Obiettivo indicato 1 —
Modifica il passo dell'estratto della sentenza che si apre con le parole "Premesso che il" e si chiude con "connesse garanzie sostanziali.", e riscrivilo mettendo "Consulta" al posto di "Corte costituzionale".

#### Estratto del documento

4.1.3. Va condivisa la motivazione della sentenza impugnata anche nella parte relativa alle prescrizioni n. 6, 7, 8, 9, 10 della VINCA riguardanti: le restrizioni imposte all'attività cinofila nei siti di Rete Natura 2000 e sino a 4.1.3. 1000 metri di distanza da essi, il divieto di immissione di selvaggina allevata in tutte le Zone Cinofile istituite nei siti di Rete Natura 2000 e sino a 1000 metri di distanza dagli stessi, il divieto assoluto di istituire zone cinofile e tenere gare cinofile entro il raggio di 1000 metri dai confini del SIC Valpredina.

Premesso che il Piano Faunistico Venatorio è la sede normativa deputata a disciplinare “le zone e i periodi per l'addestramento, l'allenamento e le gare di cani, ai sensi dell’art. 14, comma 3, lett. f) L.R. 26/93, come ricordato dal T.A.R. bresciano, la Corte costituzionale, con la sentenza n. 193 del 17 luglio 2013, ha affermato che la disciplina dell’attività di allenamento e addestramento dei cani da caccia rientra nel concetto di attività venatoria, sicché anch’essa è soggetta alla pianificazione con le medesime modalità procedimentali e con le connesse garanzie sostanziali.

Il decreto VINCA sottolinea che “lo Studio di incidenza e le sue integrazioni, valutano potenzialmente negativa la presenza di zone cinofile, indicando quali misure di mitigazione le norme previste dalla pianificazione stessa per i siti della Rete Natura 2000”; si può quindi concordare con il primo Giudice che tali statuizioni intendono contemperare le aspirazioni dei portatori di interessi allo svolgimento delle gare con quelli (prevalenti) di tutela della fauna, che appartiene al patrimonio indisponibile dello Stato ed è tutelata nell’interesse della comunità nazionale e internazionale.

La prescrizione n. 9 impone una maggior tutela per il SIC Valpedrina, per il quale si afferma la necessità di mitigare l’incidenza derivante dall’uso a fini venatori di cani da caccia che potenzialmente possono sconfinare nel SIC o addirittura nella riserva naturale disturbando la zoocenosi presente (cfr. pagg. 8/9 decreto VINCA).

########

Obiettivo indicato 2 —
Organizza come lista JSON di stringhe le voci, dall'inizio fino alla riga che contiene "Select the ns1:ISBN" compresa, con una stringa per riga e senza le righe vuote.

#### Dati forniti

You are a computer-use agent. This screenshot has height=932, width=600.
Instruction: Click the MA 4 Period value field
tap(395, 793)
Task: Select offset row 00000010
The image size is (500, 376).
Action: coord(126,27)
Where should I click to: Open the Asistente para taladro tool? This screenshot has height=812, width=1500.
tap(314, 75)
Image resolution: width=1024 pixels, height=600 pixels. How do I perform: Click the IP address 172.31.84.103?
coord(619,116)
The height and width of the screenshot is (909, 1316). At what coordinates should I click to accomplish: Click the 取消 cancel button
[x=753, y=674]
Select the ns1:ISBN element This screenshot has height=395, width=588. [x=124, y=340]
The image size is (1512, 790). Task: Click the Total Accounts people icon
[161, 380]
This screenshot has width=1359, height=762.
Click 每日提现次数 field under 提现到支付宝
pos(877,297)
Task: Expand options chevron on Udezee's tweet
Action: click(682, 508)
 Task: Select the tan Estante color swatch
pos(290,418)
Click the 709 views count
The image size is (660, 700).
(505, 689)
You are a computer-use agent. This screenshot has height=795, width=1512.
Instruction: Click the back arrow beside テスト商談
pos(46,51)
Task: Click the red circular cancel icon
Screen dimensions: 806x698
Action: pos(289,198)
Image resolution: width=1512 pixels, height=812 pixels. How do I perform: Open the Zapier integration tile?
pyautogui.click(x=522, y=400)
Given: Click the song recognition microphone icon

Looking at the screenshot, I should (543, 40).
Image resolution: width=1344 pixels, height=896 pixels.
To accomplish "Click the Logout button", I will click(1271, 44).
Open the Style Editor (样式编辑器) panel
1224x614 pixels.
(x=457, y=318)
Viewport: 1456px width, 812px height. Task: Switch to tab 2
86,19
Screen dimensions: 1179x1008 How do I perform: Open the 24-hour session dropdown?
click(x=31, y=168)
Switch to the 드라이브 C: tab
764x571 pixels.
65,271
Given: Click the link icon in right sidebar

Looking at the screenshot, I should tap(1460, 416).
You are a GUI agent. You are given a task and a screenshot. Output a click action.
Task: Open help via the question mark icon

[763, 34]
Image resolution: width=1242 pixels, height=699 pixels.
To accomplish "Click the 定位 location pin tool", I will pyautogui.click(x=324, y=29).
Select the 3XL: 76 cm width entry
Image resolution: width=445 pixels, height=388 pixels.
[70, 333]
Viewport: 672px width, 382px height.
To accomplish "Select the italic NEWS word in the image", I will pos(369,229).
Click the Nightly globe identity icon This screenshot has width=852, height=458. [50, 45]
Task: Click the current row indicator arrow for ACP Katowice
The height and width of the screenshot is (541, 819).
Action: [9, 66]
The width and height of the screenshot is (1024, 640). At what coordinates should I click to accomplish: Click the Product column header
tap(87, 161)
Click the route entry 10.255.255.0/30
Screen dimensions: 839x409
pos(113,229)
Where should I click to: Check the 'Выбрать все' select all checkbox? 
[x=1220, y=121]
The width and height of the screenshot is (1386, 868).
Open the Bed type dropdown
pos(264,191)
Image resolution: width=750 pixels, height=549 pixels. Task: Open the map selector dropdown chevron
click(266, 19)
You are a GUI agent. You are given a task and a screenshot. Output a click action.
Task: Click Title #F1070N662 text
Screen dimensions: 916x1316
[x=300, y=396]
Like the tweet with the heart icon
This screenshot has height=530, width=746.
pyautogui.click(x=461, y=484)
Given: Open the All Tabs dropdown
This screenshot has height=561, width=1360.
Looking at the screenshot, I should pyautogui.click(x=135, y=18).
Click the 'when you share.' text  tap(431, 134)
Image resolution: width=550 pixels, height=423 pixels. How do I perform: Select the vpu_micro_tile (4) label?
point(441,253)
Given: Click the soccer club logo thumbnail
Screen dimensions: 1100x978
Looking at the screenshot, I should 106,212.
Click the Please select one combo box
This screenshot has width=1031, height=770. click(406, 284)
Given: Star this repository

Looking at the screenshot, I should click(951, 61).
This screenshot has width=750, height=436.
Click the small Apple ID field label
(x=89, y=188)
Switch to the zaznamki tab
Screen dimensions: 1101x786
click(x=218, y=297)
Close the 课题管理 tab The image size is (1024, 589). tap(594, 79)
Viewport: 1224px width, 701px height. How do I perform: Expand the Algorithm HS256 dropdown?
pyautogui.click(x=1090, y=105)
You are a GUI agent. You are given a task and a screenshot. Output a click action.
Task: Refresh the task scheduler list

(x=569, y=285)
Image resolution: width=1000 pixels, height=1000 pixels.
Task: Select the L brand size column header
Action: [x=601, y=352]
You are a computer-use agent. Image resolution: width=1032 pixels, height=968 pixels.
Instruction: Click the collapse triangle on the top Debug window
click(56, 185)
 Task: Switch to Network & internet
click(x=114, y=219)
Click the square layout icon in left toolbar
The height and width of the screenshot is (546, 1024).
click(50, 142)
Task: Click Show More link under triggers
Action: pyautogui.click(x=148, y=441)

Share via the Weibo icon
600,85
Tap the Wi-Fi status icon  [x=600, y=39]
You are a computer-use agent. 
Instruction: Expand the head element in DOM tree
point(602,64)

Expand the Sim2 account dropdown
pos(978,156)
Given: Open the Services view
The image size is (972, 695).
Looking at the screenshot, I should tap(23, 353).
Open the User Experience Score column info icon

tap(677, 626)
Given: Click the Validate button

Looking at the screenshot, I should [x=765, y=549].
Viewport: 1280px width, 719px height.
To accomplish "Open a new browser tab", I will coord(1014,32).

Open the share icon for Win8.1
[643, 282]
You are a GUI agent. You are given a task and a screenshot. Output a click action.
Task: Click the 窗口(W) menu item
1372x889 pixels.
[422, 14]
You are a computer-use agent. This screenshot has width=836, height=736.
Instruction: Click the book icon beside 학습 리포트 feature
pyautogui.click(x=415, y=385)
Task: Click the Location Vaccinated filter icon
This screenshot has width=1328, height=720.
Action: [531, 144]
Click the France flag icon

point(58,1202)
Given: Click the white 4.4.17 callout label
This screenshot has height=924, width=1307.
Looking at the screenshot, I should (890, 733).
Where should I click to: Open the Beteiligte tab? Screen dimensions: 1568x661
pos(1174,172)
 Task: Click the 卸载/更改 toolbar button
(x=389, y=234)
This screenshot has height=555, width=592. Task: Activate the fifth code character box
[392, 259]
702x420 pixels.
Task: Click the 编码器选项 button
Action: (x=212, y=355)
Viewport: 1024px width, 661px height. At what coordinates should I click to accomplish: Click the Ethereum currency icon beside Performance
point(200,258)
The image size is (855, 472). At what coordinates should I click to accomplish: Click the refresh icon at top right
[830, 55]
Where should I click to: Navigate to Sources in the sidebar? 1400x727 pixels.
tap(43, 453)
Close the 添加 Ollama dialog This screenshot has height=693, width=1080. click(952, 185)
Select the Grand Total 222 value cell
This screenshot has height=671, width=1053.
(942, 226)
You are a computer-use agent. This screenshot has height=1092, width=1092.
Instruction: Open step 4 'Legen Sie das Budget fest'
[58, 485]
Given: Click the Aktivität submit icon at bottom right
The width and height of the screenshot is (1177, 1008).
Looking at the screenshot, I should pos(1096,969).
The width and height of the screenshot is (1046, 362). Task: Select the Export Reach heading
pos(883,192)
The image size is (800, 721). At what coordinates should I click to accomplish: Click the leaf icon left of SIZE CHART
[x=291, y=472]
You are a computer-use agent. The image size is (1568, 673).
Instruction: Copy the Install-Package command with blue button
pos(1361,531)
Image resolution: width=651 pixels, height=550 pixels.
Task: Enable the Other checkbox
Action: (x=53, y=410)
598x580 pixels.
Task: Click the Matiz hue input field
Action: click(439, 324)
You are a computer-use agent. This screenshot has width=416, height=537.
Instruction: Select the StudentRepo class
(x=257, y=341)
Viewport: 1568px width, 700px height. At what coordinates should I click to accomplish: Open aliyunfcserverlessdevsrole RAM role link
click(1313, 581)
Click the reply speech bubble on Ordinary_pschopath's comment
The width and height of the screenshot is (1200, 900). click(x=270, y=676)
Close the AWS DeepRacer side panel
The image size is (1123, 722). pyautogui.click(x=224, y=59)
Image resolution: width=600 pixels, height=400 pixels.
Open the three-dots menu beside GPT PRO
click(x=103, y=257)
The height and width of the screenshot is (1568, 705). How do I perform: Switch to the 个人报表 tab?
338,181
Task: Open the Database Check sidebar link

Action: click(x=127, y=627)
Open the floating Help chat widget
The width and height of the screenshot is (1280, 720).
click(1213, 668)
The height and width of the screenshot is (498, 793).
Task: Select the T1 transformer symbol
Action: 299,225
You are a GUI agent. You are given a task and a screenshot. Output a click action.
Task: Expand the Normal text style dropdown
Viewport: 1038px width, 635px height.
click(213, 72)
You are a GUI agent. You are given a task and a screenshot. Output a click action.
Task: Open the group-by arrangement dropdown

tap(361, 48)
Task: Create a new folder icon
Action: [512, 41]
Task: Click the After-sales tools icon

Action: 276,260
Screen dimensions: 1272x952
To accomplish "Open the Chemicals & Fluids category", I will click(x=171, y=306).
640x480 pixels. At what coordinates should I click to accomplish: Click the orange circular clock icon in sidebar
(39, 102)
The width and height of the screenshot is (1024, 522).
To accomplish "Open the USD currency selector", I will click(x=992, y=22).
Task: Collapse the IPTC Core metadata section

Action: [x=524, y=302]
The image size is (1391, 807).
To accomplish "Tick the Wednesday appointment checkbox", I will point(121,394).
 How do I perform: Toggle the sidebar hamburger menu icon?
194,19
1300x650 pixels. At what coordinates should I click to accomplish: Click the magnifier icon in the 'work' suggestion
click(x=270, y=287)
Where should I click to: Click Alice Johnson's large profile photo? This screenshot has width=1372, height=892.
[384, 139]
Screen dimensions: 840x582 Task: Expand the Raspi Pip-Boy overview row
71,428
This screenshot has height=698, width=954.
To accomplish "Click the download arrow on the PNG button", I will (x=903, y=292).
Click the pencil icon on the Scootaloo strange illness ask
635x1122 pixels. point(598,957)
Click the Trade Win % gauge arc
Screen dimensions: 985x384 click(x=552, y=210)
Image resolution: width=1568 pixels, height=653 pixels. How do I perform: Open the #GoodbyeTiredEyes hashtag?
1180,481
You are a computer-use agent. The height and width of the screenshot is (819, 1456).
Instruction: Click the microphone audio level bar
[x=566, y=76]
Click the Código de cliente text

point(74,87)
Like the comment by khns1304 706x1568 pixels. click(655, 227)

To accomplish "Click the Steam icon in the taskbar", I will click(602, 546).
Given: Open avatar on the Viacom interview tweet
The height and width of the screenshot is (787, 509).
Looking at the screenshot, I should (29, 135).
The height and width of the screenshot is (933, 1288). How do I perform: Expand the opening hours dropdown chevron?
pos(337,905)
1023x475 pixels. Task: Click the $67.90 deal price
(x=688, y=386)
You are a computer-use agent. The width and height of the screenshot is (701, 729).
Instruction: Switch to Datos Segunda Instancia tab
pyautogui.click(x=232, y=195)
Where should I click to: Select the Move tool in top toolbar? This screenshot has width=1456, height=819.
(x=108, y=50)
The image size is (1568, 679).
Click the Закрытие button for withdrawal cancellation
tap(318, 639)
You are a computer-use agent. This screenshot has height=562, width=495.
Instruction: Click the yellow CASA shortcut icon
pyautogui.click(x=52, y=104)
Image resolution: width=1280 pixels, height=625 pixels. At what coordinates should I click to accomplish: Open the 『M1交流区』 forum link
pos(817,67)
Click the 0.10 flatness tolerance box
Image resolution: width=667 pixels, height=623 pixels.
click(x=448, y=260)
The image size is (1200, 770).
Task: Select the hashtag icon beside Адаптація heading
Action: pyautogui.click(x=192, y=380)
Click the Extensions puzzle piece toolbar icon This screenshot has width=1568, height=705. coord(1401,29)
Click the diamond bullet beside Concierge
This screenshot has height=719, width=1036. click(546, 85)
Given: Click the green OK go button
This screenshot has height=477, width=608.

########

Risposta scritta 1 —
Premesso che il Piano Faunistico Venatorio è la sede normativa deputata a disciplinare “le zone e i periodi per l'addestramento, l'allenamento e le gare di cani, ai sensi dell’art. 14, comma 3, lett. f) L.R. 26/93, come ricordato dal T.A.R. bresciano, la Consulta, con la sentenza n. 193 del 17 luglio 2013, ha affermato che la disciplina dell’attività di allenamento e addestramento dei cani da caccia rientra nel concetto di attività venatoria, sicché anch’essa è soggetta alla pianificazione con le medesime modalità procedimentali e con le connesse garanzie sostanziali.

Risposta scritta 2 —
[
  "You are a computer-use agent. This screenshot has height=932, width=600.",
  "Instruction: Click the MA 4 Period value field",
  "tap(395, 793)",
  "Task: Select offset row 00000010",
  "The image size is (500, 376).",
  "Action: coord(126,27)",
  "Where should I click to: Open the Asistente para taladro tool? This screenshot has height=812, width=1500.",
  "tap(314, 75)",
  "Image resolution: width=1024 pixels, height=600 pixels. How do I perform: Click the IP address 172.31.84.103?",
  "coord(619,116)",
  "The height and width of the screenshot is (909, 1316). At what coordinates should I click to accomplish: Click the 取消 cancel button",
  "[x=753, y=674]",
  "Select the ns1:ISBN element This screenshot has height=395, width=588. [x=124, y=340]"
]